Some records

----------------

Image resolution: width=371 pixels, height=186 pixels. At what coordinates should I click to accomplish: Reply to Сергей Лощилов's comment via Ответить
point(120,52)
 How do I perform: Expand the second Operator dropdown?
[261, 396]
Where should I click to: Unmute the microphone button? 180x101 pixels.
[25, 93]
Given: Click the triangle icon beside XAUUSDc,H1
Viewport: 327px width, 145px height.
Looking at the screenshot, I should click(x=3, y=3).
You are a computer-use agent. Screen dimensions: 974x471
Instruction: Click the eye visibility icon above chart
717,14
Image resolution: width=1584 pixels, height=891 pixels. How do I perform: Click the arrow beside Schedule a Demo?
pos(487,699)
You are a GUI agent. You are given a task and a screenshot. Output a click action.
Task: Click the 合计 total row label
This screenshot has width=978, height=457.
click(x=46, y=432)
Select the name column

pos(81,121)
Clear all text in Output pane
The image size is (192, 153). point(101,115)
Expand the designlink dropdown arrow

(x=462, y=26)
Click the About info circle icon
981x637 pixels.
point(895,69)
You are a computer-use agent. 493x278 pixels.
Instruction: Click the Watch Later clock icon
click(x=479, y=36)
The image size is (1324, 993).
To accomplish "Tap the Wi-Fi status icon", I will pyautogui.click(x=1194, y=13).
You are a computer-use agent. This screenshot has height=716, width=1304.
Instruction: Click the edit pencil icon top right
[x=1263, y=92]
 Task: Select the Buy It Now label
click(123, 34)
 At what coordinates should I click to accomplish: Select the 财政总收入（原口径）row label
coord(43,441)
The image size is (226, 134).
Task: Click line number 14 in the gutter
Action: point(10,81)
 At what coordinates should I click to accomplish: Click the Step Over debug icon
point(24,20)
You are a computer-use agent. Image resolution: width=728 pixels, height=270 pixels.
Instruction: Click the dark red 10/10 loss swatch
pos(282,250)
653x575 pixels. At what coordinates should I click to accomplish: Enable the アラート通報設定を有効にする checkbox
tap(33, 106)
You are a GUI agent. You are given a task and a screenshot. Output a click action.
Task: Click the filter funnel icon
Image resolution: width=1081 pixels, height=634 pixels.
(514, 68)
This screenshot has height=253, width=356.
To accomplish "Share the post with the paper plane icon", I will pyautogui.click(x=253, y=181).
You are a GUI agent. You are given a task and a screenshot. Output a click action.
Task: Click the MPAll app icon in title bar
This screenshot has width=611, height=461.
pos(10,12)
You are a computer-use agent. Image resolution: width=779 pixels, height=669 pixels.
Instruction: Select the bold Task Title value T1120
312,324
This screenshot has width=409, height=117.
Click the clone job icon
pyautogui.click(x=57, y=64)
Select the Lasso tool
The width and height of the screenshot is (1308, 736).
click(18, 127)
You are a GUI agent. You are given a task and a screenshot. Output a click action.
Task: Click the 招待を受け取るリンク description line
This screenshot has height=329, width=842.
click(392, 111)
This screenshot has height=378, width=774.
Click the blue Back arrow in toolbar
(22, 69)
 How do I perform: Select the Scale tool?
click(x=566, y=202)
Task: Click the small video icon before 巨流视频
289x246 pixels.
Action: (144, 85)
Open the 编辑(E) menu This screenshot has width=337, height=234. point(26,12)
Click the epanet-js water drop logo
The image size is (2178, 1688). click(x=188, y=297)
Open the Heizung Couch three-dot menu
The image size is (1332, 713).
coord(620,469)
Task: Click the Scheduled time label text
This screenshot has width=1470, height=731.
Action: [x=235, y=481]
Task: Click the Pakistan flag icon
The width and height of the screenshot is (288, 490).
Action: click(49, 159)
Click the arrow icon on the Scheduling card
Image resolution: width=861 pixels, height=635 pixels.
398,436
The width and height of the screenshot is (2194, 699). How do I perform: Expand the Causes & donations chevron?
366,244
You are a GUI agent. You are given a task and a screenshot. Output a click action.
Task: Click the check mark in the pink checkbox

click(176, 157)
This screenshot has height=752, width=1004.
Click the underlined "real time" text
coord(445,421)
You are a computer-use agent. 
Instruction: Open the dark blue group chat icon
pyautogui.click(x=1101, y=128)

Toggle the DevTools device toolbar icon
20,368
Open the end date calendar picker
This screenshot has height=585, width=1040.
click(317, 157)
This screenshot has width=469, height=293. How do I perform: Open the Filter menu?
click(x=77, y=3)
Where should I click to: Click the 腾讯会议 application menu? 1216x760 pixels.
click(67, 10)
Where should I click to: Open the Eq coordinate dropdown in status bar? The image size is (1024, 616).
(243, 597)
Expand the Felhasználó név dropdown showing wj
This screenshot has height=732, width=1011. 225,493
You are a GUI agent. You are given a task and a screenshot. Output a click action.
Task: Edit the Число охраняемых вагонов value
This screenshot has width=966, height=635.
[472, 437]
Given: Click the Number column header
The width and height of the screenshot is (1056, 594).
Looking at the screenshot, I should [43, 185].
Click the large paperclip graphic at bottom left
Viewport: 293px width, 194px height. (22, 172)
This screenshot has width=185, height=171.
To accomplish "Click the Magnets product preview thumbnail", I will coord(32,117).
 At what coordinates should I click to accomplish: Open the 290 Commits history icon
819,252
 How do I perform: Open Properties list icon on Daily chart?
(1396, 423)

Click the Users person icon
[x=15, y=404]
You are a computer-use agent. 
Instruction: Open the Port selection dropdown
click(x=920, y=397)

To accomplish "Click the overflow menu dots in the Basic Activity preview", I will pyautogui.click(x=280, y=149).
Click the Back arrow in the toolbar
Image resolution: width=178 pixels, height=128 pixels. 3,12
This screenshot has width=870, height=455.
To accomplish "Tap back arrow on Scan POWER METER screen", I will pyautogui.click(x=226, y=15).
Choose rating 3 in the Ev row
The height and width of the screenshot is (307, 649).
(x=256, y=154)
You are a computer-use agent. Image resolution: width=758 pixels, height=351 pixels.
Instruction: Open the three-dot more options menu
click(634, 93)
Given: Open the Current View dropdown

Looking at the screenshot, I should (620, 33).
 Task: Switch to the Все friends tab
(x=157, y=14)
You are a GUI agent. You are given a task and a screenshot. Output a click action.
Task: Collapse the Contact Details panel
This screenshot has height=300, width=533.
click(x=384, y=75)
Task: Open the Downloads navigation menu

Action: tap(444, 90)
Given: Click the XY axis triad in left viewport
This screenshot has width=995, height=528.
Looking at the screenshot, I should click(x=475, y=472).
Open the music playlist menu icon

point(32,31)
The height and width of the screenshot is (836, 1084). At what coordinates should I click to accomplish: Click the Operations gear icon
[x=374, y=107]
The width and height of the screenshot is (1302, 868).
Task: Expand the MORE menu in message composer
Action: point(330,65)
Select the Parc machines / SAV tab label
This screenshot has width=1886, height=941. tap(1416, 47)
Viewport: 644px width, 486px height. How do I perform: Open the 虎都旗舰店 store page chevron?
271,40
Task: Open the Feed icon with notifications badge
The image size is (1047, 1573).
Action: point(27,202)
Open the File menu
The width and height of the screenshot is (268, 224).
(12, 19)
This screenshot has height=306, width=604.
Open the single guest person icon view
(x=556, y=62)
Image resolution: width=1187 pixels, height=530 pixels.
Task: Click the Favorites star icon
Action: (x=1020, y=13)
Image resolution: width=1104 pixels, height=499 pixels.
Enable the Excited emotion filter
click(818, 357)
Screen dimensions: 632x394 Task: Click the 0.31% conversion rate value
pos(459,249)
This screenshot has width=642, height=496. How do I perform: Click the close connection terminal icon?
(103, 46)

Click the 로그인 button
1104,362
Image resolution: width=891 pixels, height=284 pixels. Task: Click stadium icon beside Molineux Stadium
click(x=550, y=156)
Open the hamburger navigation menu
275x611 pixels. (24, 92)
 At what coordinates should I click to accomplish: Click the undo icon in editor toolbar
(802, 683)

----------------

### Required work
Write out the material above again from the line with "At what coordinates should I click to accomplish: Click the Step" to the line with "tap(33, 106)", both lines included and the requests kept, adding 68 to every coordinate in the answers.

### Result below
 At what coordinates should I click to accomplish: Click the Step Over debug icon
point(92,88)
You are a computer-use agent. Image resolution: width=728 pixels, height=270 pixels.
Instruction: Click the dark red 10/10 loss swatch
pos(350,318)
653x575 pixels. At what coordinates should I click to accomplish: Enable the アラート通報設定を有効にする checkbox
tap(101, 174)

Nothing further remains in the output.